◆ **Exercise**:
Rewrite the entries below, swapping "dropdown" for "drop-down list" and leaving everything else as it is. Omit the pictures from your version.

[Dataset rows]
[start]

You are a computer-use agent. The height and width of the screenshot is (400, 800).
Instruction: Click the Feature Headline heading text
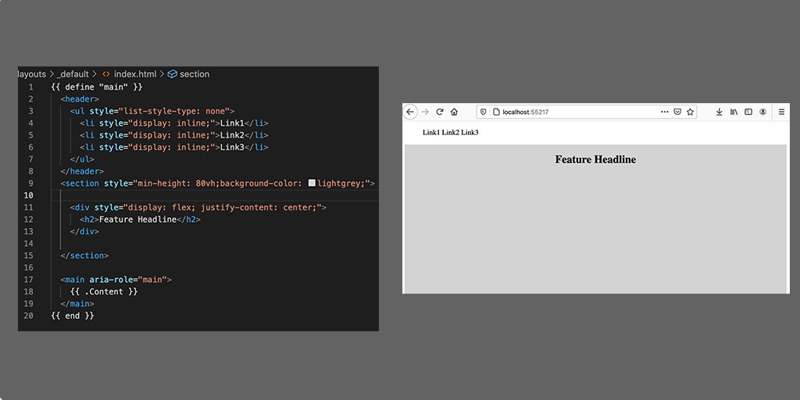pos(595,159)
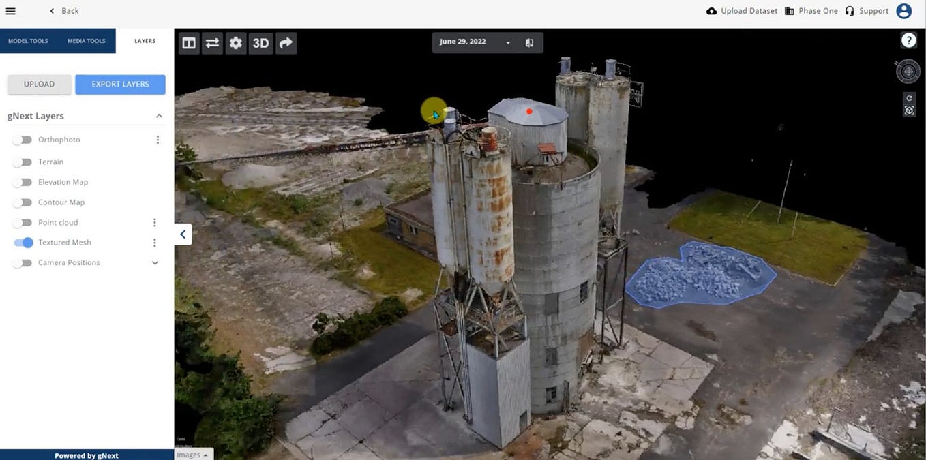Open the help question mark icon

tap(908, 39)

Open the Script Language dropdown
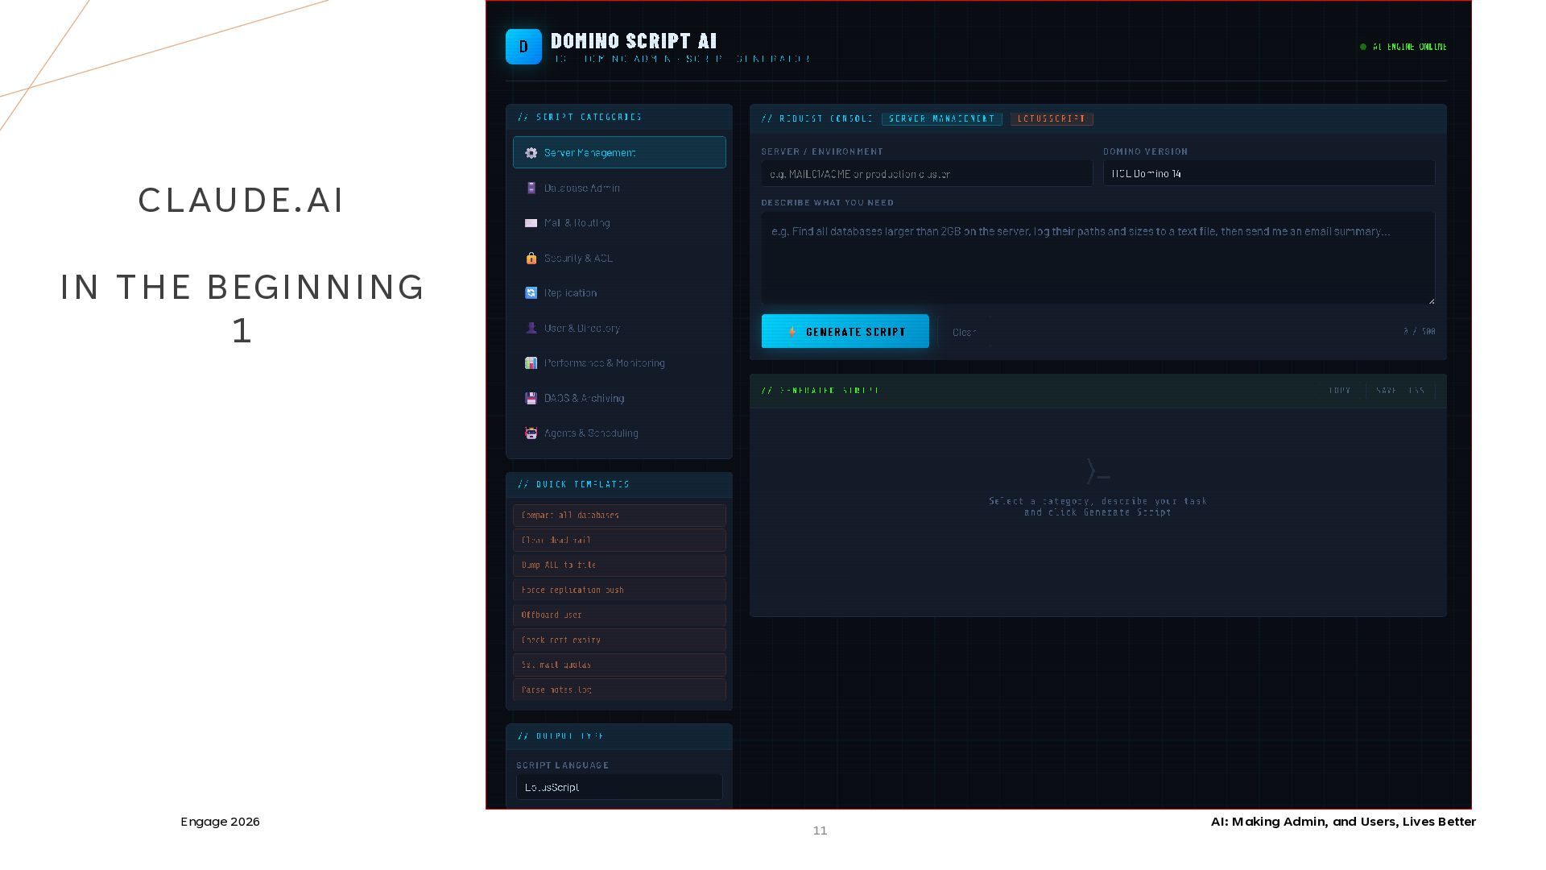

[end]

◆ **Result**:
You are a computer-use agent. The height and width of the screenshot is (400, 800).
Instruction: Click the Feature Headline heading text
pos(595,159)
Open the help question mark icon

tap(908, 39)

Open the Script Language drop-down list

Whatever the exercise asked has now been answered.